Christian Doig’s review published on Letterboxd:
Surely this must be one of the earliest renditions on film of such an amazing story. Berthe Bovy, from the Comédie-Francaise company, and one of the stars in L'Assassinat du duc de Guise (in which she played a page), is pretty much suited as the then-future king of Israel: boyish-looking, flat-chested and all around angelic, her David comes across as God's anointed one even if only because it seems he is in need of a real miracle to save his and everyone else's lives. It also helps that Bovy was clearly having fun with her role, thus imbuing it with an enthusiastic energy. It reminded me of Mia Farrow as Peter Pan --just a bit.
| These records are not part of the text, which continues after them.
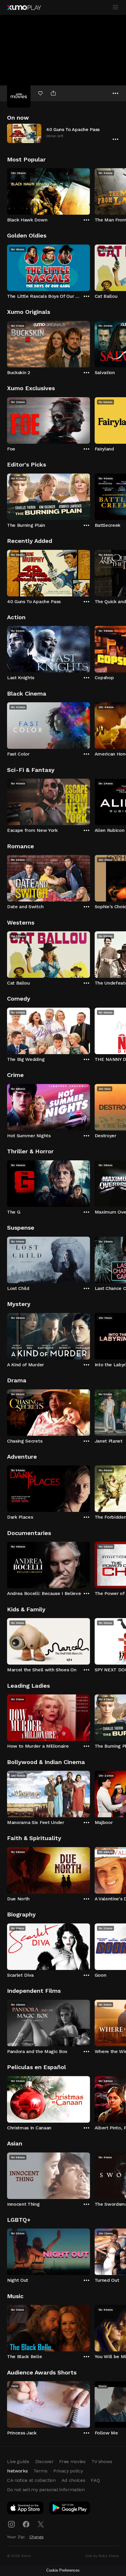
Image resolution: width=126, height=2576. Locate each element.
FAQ (95, 2480)
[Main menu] (115, 7)
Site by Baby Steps (102, 2556)
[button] (63, 133)
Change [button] (36, 2536)
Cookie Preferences (63, 2570)
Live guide (18, 2461)
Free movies (72, 2461)
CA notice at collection (31, 2480)
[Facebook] (26, 2524)
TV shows (101, 2461)
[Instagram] (11, 2524)
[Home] (24, 7)
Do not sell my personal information (46, 2489)
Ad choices (73, 2480)
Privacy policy (68, 2471)
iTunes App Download (25, 2509)
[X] (40, 2524)
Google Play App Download (70, 2509)
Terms (40, 2471)
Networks (17, 2471)
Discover (44, 2461)
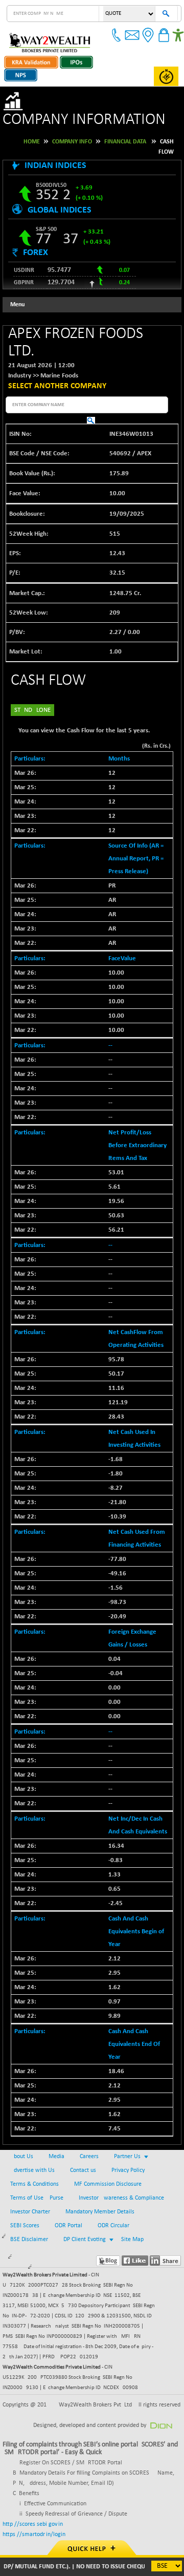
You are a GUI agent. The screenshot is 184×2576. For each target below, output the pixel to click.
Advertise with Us (32, 2170)
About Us (21, 2156)
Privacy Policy (128, 2170)
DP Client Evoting (84, 2239)
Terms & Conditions (34, 2184)
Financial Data (125, 142)
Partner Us (127, 2156)
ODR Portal (68, 2226)
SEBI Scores (24, 2226)
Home (32, 142)
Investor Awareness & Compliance (121, 2198)
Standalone (32, 710)
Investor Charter (30, 2212)
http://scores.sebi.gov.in (33, 2524)
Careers (89, 2156)
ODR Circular (113, 2226)
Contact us (83, 2170)
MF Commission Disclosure (108, 2184)
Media (56, 2156)
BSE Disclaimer (29, 2239)
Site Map (132, 2239)
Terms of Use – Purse (36, 2198)
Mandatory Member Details (99, 2212)
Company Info (72, 142)
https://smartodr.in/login (34, 2534)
The sad part in all this is that everything, including Bovy's promising performance, fall short due to the movie having not survived in its entirety. Hence, what is one of the most inspirational tales of all time here can just convey the faith and the divine light that the teenage shepherd was able to communicate and reflect in front of others. Ironically, the short film stops at the point in which David and a not-so-gigantic Goliath are about to come to blows, so to speak. Maybe given the stage-like nature of the production and its proceedings, one thing this version has for it is that you can sense a physicality mostly absent elsewhere when it comes to the adaptations of the story. At least in the surviving footage, the only actor making an impression is Bovy, and yet you can see Goliath paying a most threatening visit to King Saul, and later even the Philistine champion insulting a supernaturally reinvigorated David in his own face, something you don't usually witness in that close fashion within the large scope of epic cinema.